The person spoke to the AP on condition of anonymity Wednesday because the agreement, first reported by ESPN, is subject to a successful physical.
Tulowitzki idolized retired Yankees captain Derek Jeter and has worn No. 2 in his honor. A five-time all-star who turned 34 in October, Tulowitzki has not played in the major leagues since July 2017 and was released by the Toronto Blue Jays last month. He was limited to 66 games in 2017 because of a hamstring and right ankle injury. The ankle required surgery last spring and he missed the entire season.

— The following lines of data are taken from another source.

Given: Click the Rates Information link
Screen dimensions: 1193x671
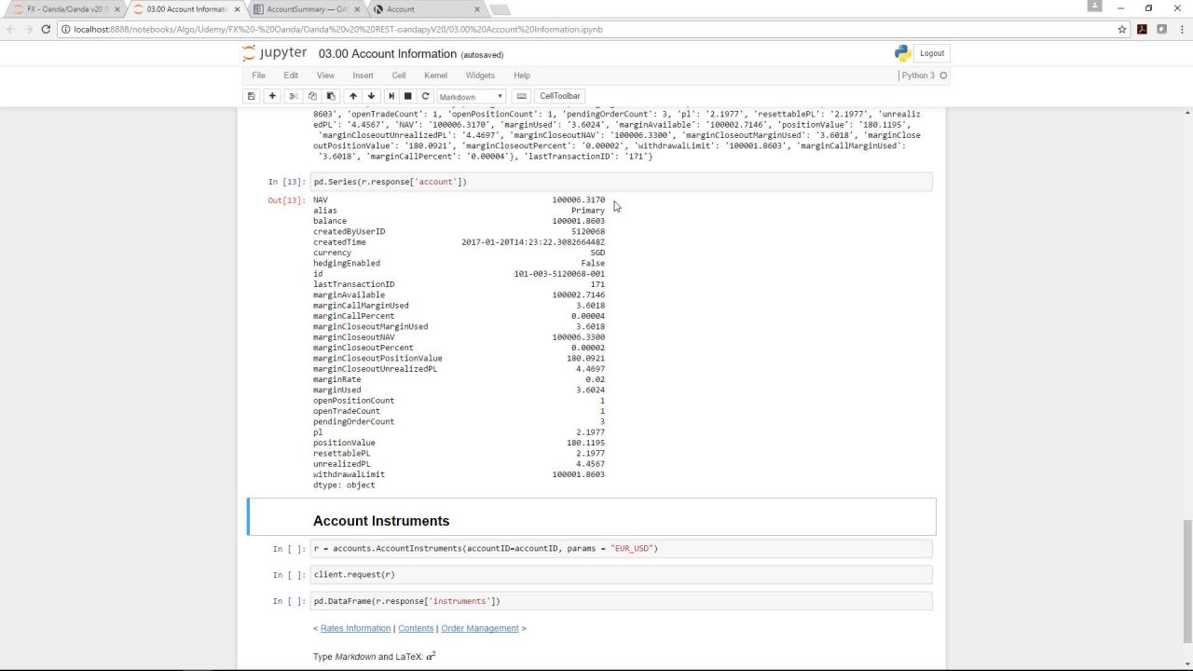Looking at the screenshot, I should [355, 628].
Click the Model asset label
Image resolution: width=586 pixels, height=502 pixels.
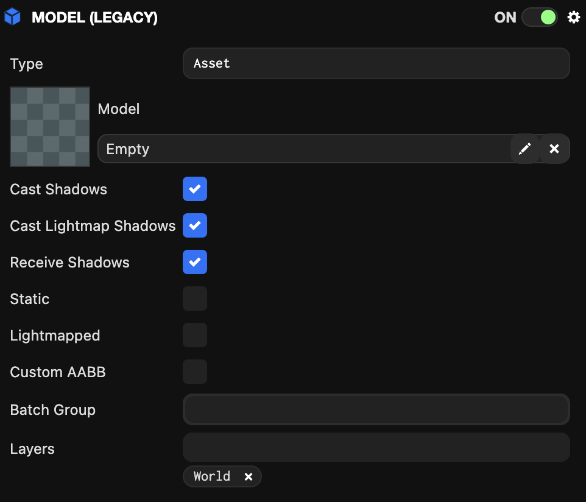coord(119,109)
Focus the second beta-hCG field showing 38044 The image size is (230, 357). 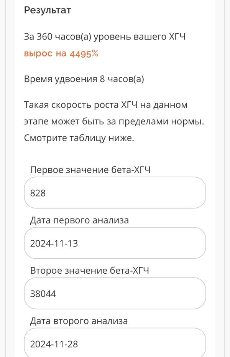[115, 294]
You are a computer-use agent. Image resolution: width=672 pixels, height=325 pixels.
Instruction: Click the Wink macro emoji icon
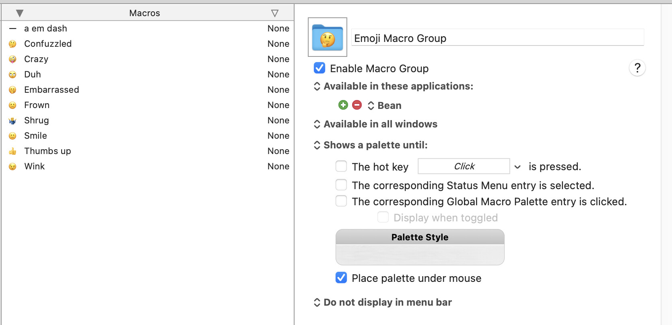[x=13, y=167]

Yankees shortstop Didi Gregorius had Tommy John surgery on his right elbow on Oct. 17 and is not expected to return until summer. New York also has been talking with Manny Machado, one of the top available free agents. Tulowitzki could slot in at shortstop, allowing Gleyber Torres to remain at second base and Miguel Andujar to stay at third.
Tulowitzki was taken by Colorado with the seventh overall pick in the 2005 amateur draft, became a star with the Rockies and agreed after the 2010 season to a $157.75-million, 10-year contract that added $132 million over seven seasons. Colorado dealt him in July 2015 to Toronto in a deal that brought shortstop Jose Reyes to the Rockies.
Tulowitzki helped the Blue Jays reach that year’s AL Championship Series, but he slumped the next year and then was derailed by injuries.
Tulowitzki is owed $20 million for next year, $14 million for 2020 and a $4-million buyout of a 2021 team option. Toronto would pay all but the big-league minimum in the Yankees deal, which would be offset against his 2018 salary.
Toronto will be paying Tulowitzki for many years: $5 million of his 2019 salary is deferred at 3% interest and is payable in 10 equal installments each Jan. 1 from 2025-34. In addition, the buyout is due in $2-million installments on July 1 in 2021 and 2022.